Абразивы — вещества, обладающие высокой твердостью и способностью давать при дроблении зерна с острыми краями. Абразивы применяются для резания, распиловки, сверления, точения, полировки и других видов обработки металлов, камней, стекла и пр. Важнейшие природные абразивы: алмаз, корунд, наждак, гранат, кремень, кварц, песчаник, пемза и др.; искусственные: синтетический корунд, карборунд (сплав кремния с углеродом), сталинит, воломит (сплавы вольфрама с углеродом).

Авантюрин — тонкозернистый кварц (см.), буровато-красноватый или желтоватый с мерцающим отливом, обычно от микроскопических включений золотистых блесток слюды, гётита или гематита.

Агальматолит — плотная скрыточешуйчатая разновидность пирофиллита (см.). Употребляется для художественных изделий и как заменитель талька.

Агат — полосатый халцедон (см.) из слоев разной окраски. Широко применяется для технических целей и в ювелирном деле.

Аграф — ювелирное изделие в виде застежки или пряжки.

Адуляр — прозрачный или просвечивающий полевой шпат (см.).

Ажур (ювел.) — один из видов оправы для самоцветных камней, при которой камень остается открытым как снизу, так и сверху. Особенно часто применяется для бриллиантов.

Азурит — красивого темно-синего или ярко-синего цвета водная углекислая соль меди. Легко переходит в малахит (см.)

Аквамарин (от латинских слов «аква» — вода и «маре» — море) — прозрачная разновидность берилла (см.), окрашенная в голубовато-зеленые тона морской воды.

Актинолит — зеленый минерал волокнистого или игольчатого строения, в состав которого входят кальций, магний, железо и кремний.

Алебастр — тонкозернистая разновидность гипса (см.). Употребляется как поделочный камень. Алебастром называют также обожженный гипс, употребляющийся в строительстве.

Александрит — разновидность хризоберрила (см.). Редкий самоцвет с меняющимся цветом, при дневном свете он зеленый, при искусственном освещении красно-фиолетовый.

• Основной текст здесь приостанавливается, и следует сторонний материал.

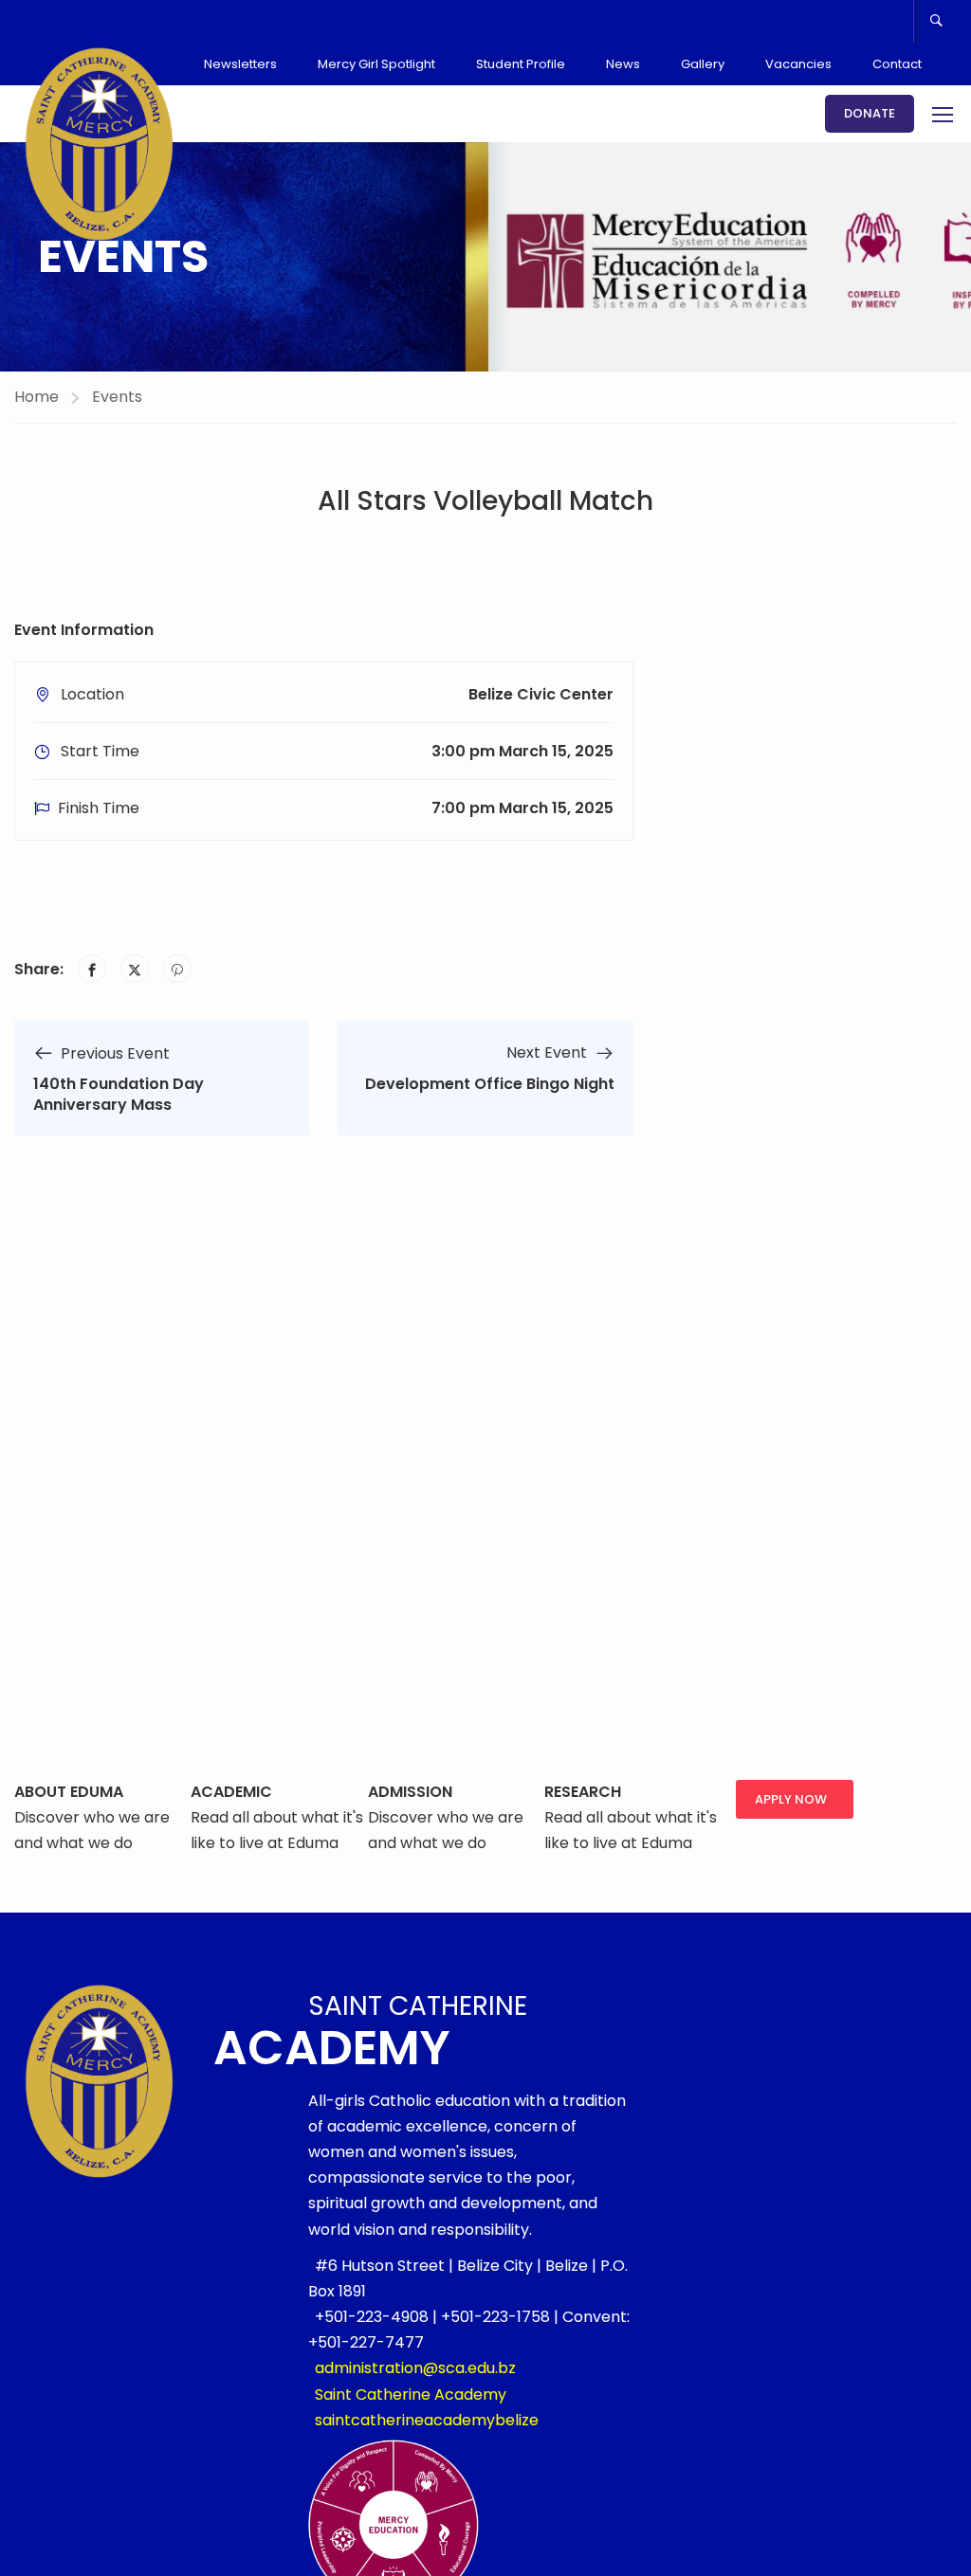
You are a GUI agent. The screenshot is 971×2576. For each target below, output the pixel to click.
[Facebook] (92, 968)
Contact (897, 64)
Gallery (702, 64)
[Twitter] (134, 968)
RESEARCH (582, 1792)
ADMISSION (410, 1792)
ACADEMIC (231, 1792)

Алмаз — чистый углерод, встречающийся в прозрачных кристаллах от мелких зерен, видимых лишь в микроскоп, до кристаллов весом в 3000 каратов (600 г). Чаще бесцветный или с оттенком (надцветом) — голубым (наиболее ценным), зеленоватым, желтоватым.

Алмазы бывают желтые, розовые, голубые, зеленые.

Кроме прозрачного яснокристаллического алмаза известны зернистые непрозрачные сростки — так называемый борт, шаровидные радиально-лучистые сростки — баллас и ноздреватые непрозрачные камни неправильной формы — карбонадо.

Альмандин — железо-глиноземистый гранат (см.) вишнево-красного цвета.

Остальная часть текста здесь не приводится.